* [Set problem]: Copy out the entries from the line containing "Screen dimensions: 495x535" through the line containing "pyautogui.click(x=25, y=36)", including both ends and the requests, and shift every coordinate in the answers up by 77.

* [Task input]:

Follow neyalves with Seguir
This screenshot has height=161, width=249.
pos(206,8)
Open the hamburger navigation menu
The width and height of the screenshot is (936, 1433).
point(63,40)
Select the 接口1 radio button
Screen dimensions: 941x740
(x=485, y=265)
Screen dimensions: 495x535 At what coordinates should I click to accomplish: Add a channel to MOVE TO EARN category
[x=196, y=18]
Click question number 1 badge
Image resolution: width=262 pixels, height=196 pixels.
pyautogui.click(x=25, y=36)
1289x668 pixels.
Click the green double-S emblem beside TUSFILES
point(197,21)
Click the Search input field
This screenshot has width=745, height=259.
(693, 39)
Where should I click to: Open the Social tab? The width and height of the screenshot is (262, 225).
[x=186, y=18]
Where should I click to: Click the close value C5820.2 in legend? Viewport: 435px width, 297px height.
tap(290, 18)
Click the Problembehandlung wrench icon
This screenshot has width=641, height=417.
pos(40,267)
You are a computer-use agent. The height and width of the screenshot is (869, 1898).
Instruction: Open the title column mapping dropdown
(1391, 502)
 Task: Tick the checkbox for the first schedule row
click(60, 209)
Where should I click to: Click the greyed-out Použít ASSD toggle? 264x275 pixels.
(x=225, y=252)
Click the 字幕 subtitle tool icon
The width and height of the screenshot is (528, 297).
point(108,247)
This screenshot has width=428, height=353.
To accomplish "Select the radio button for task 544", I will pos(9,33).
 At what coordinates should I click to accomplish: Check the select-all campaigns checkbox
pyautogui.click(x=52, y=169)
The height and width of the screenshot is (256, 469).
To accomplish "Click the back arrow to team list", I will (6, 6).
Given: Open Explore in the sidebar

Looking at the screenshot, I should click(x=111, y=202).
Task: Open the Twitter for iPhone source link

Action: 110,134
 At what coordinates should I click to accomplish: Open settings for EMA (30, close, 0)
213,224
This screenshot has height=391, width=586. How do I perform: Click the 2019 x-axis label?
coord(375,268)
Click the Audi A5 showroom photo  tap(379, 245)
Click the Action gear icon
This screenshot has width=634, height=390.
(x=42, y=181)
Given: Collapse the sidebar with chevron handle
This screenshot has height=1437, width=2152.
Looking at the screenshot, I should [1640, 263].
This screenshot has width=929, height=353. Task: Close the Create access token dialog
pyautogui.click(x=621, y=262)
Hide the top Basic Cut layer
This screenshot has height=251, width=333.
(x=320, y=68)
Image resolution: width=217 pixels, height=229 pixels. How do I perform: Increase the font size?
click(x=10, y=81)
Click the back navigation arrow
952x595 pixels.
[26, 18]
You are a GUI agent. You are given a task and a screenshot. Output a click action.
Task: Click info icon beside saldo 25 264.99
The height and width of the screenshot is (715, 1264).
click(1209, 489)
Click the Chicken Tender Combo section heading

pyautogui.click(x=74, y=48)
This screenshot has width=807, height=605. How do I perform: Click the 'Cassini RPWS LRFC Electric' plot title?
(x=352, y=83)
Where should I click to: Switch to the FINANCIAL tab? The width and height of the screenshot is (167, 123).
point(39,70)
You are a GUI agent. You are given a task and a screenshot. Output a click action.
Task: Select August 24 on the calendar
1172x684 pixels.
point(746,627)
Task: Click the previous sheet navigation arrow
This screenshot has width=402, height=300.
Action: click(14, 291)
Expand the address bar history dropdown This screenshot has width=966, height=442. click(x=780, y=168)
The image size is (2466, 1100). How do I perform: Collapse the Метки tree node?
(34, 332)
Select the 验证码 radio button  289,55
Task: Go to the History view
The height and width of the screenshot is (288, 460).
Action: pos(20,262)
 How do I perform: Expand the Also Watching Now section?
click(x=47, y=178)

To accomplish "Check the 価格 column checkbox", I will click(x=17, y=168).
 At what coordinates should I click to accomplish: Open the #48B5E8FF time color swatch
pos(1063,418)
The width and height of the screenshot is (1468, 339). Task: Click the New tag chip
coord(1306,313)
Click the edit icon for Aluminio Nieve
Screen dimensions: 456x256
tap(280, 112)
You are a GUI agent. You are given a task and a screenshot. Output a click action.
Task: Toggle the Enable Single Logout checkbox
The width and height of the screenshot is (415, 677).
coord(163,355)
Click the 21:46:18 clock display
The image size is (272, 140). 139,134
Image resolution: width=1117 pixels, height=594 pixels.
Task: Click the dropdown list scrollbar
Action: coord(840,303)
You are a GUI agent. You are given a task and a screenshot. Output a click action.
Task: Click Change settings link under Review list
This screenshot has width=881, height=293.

* [Task solution]:
Screen dimensions: 495x535 At what coordinates should I click to accomplish: Add a channel to MOVE TO EARN category
[x=273, y=95]
Click question number 1 badge
Image resolution: width=262 pixels, height=196 pixels.
pyautogui.click(x=102, y=113)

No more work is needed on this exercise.